WHO Good Governance for Medicine programme aims to prevent corrupt practices.


Sehrish Wasif July 10, 2014

ISLAMABAD:


In a bid to promote transparency in the country’s pharmaceutical industry by promoting good governance and ensuring the availability of essential drugs, the World Health Organisation (WHO) on Wednesday launched its global Good Governance for Medicine (GGM) scheme.


The programme, launched in collaboration with the Ministry of National Health Services, Regulation and Coordination (NHSRC), is expected to help formulate the country’s first national policy to regulate licensing, pricing and sale of drugs.

With medicine representing one of the largest components of the national health expenditure, the GGM programme is a first of its kind initiative to bring revolutionary reforms in registration, manufacturing, distribution, supply and sale of drugs. Officials said it will help avert crises such as the fatal medicinal reactions at the Punjab Institute of Cardiology, Lahore in 2012.

According to health department officials, the GGM programme was initiated in Pakistan around seven years ago but was unsuccessfully executed and later halted.

This year, the scheme has been relaunched with WHO help in light of the dismal medicinal regulation system.

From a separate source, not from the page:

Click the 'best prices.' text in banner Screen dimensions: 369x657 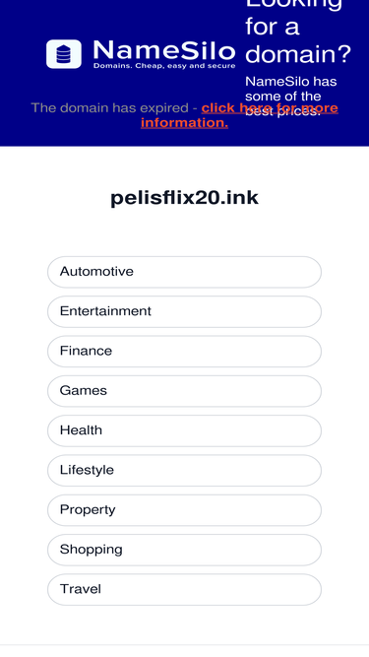coord(282,112)
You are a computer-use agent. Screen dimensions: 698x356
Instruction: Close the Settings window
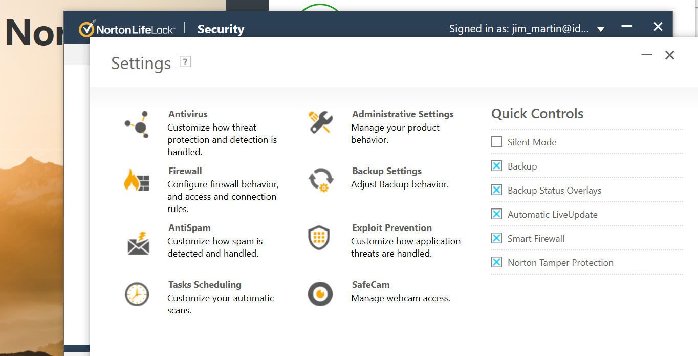click(670, 55)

“After the devolution of the ministry of health under the 18th Amendment, the country lacks a proper mechanism for licensing, pricing, selling and purchase of drugs which has resulted in a shortage of life saving drugs in the country,” said a health department official.

Talking to The Express Tribune, Drug Regulatory Authority of Pakistan Director Quality Assurance AQ Javed said the programme will be launched in three phases — national transparency assessment, development of a national GGM framework, and implementation. The scheme would materialise in about three months, said the official.

Later, a third party evaluation will be carried out by Hamdard University Pharmacy Dean Prof Dr Azhar Hussain and Quaid-e-Azam University Assistant Professor Dr Toufeequr Rehman, while students will be trained as co-assessors for the evaluation, said Javed, who is also the WHO focal person.

The evaluators will ask questions from stakeholders, drug manufacturers, pharmacists and customers and the data generated will be used to formulate a National Medicine Policy, he said.

Javed was of the view that the scheme will help the government streamline all drug-related issues in the country.

Meanwhile, a press release stated that NHSRC Minister Saira Afzal Tarar said the WHO had selected 15 countries from 22 member states of the eastern Mediterranean region, including Pakistan, to run the global programme as a pilot project. The other countries are Lebanon, Jordan, Afghanistan, Bahrain, Egypt, Iran, Iraq, Kuwait, Morocco, Palestine, Sudan, Tunis, Syria and Yemen.

She said the GGM programme currently operates in 26 countries across six WHO regions and these states are at different stages of implementation. “The scheme further aims to curb corruption in the pharmaceutical sector by increasing transparency and accountability and promoting ethical practices,” she said, according the press release.

According to the WHO, the GGM programme was launched in 2004 with the goal of contributing to health systems’ strengthening and preventing corruption by promoting good governance in the pharmaceutical sector.

Published in The Express Tribune, July 10th, 2014.